# Keep Closed Captioning on Tivo Files Pushed Back to Tivo



## jasew (Jun 12, 2012)

I've been using kttmg and pyTivo to transfer shows from my Tivo Premiere to my computer. My original idea was to offload some of the shows of the Tivo and put them back on the Tivo for future viewing.

The problem I've run into is when I push the shows back to the Tivo, the closed captioning quits working. I find this really odd because the captions are present if I view the files on my computer.

This is what I do:

1. Use kttmg to pull shows from the Tivo
I keep the original encrypted .tivo file and create a decrypted .mpg file.

2. I'm not able to directly confirm the .tivo file has closed captioning, but the .mpg file does have a CC stream that I can view using VLC Media Player. Since the .mpg was generated from the .tivo file, then it stands to reason that the .tivo file contains the closed caption information.

3. I push the original .tivo file using kttmg/pyTivo back to the Tivo. But when I play the show, there is no closed captioning. This doesn't make sense to me.

I've looked around, but all of the threads I can find have more to do with displaying captions once you get them off the Tivo. That's not what I'm dealing with. I'm pulling a .tivo file from the Tivo, then pushing it right back to the Tivo. In the process the closed captions seem to break. 

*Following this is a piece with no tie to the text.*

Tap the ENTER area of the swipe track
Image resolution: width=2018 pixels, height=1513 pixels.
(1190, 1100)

Does anybody have any insight on this? How can I get closed captioning on shows pushed back to the Tivo?


----------



## moyekj (Jan 24, 2006)

It's a bug in Premiere platform introduced with initial 20.2* software. The round trip of Premiere->PC->Premiere yields no captions as you mentioned. However my S3 OLED unit has no problems displaying captions. Combinations I tested that captions work fine for on S3:
S3->PC->S3
Premiere->PC->S3
Premiere->PC->Premiere->S3

Conclusion: The captions are certainly there and functional since S3 OLED unit can play them back without trouble. Something about TTG transfer "breaks" caption support for Premiere units.

Probably only viable workaround is to hardcode subtitles in the .mpg before returning it to Premiere.


----------



## jasew (Jun 12, 2012)

That is disheartening. But I appreciate knowing the reason. At least I won't keep banging my head against the wall needlessly.

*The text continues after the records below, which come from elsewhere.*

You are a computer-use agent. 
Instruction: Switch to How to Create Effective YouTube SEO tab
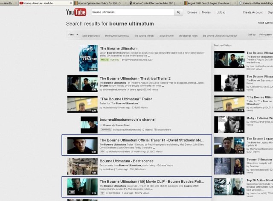click(x=155, y=3)
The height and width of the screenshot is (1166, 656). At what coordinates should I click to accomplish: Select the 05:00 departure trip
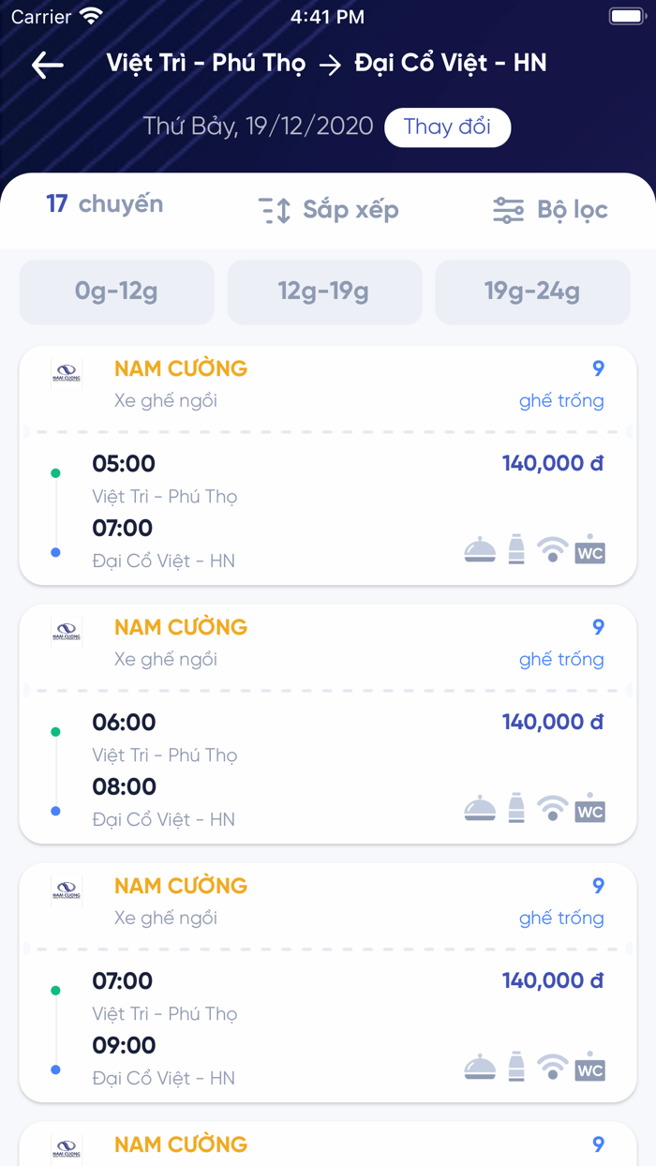328,463
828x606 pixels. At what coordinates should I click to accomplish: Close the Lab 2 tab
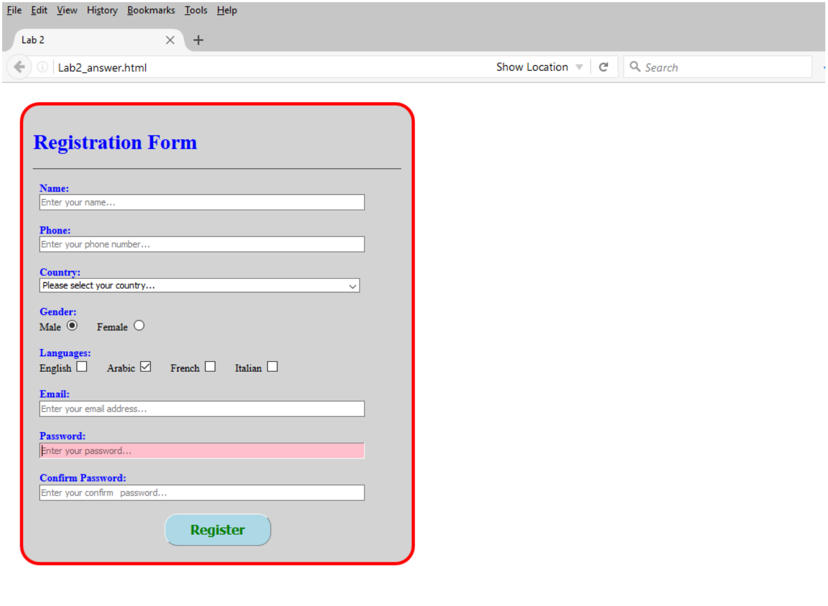(x=170, y=39)
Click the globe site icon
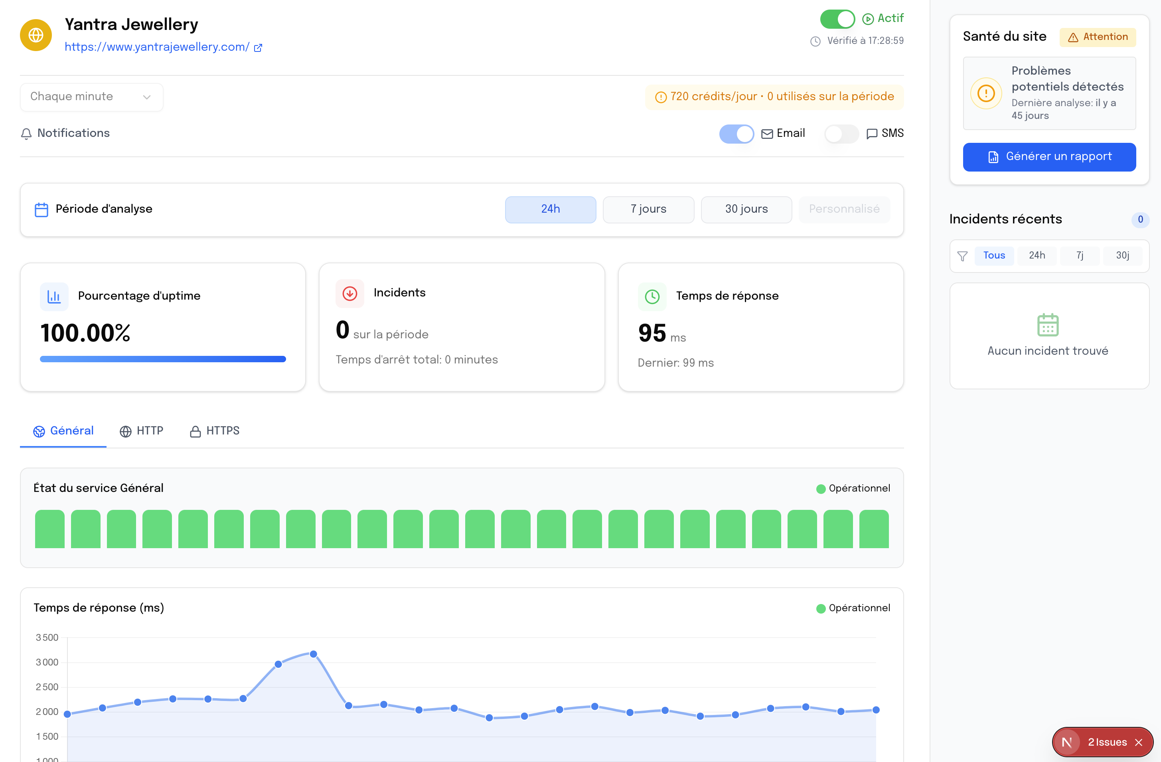 (x=36, y=35)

That's a really good suggestion to burn the subtitles in. I didn't think about that. I'm off to learn a few new tricks then!

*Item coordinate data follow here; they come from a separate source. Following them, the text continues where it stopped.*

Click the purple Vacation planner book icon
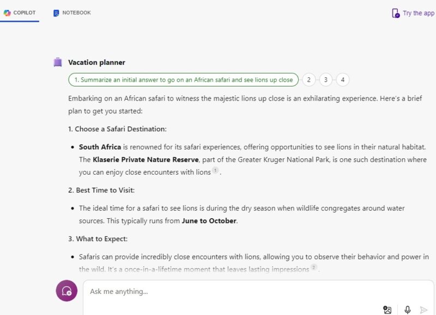Viewport: 436px width, 315px height. (x=58, y=62)
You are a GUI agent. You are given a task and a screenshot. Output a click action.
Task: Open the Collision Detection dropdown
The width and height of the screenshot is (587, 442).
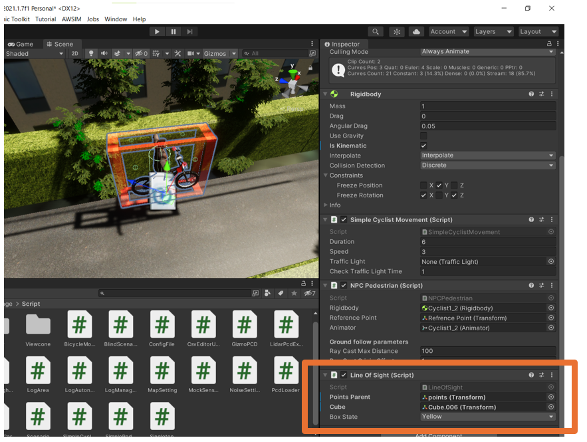(487, 166)

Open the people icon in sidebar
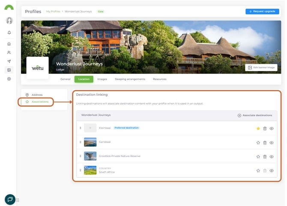click(9, 53)
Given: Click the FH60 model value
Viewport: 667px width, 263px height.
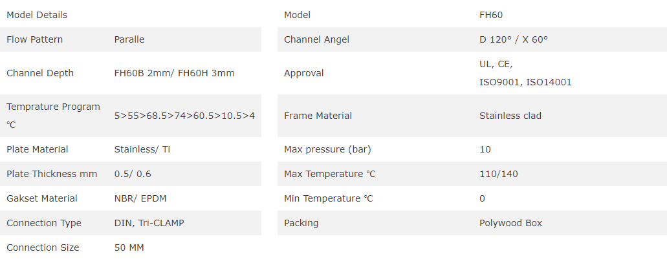Looking at the screenshot, I should 491,15.
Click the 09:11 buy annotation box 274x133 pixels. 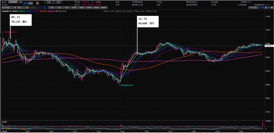click(21, 20)
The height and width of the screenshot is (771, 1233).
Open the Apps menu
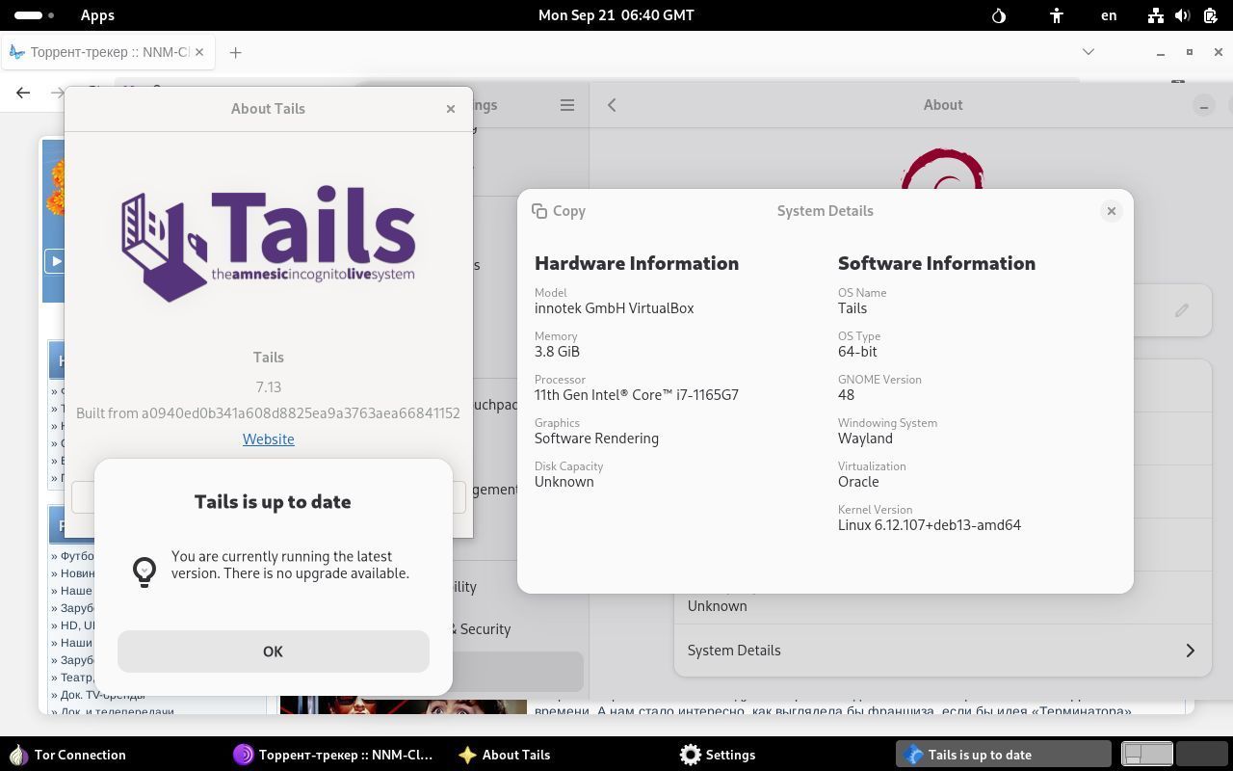97,15
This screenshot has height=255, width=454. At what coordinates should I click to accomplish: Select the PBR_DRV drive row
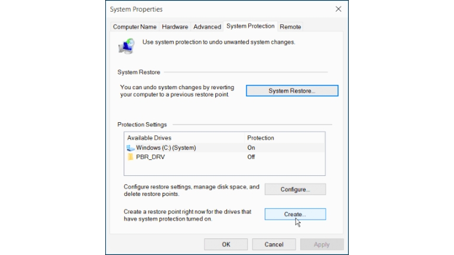click(225, 157)
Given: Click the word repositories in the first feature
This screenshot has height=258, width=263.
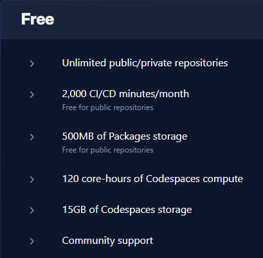Looking at the screenshot, I should (201, 64).
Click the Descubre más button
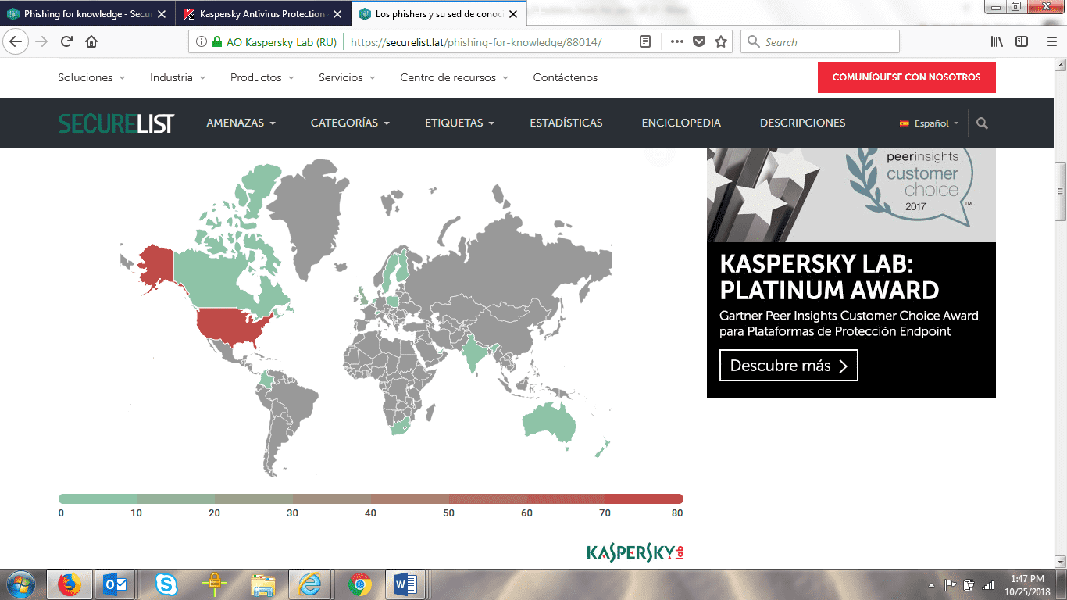Screen dimensions: 1067x600 tap(788, 366)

Thanks for much for your reply!


----------



## txporter (Sep 18, 2006)

I hardcode all my captions/subtitles on my files (Tivo downloads, DVD rips, etc). I use avisynth to do this and transcode pretty much solely to H.264/MP4 now with x264 (I used to re-encode back to MPEG2 with hardsubs). There are a number of GUIs that are available to do this now too. Let me know if you are interested in going the command line route and I can help with some scripts.


----------



## sar840t2 (Mar 1, 2003)

Does this problem also occur if you just use TiVo Desktop to copy to the PC and then back to the TiVo?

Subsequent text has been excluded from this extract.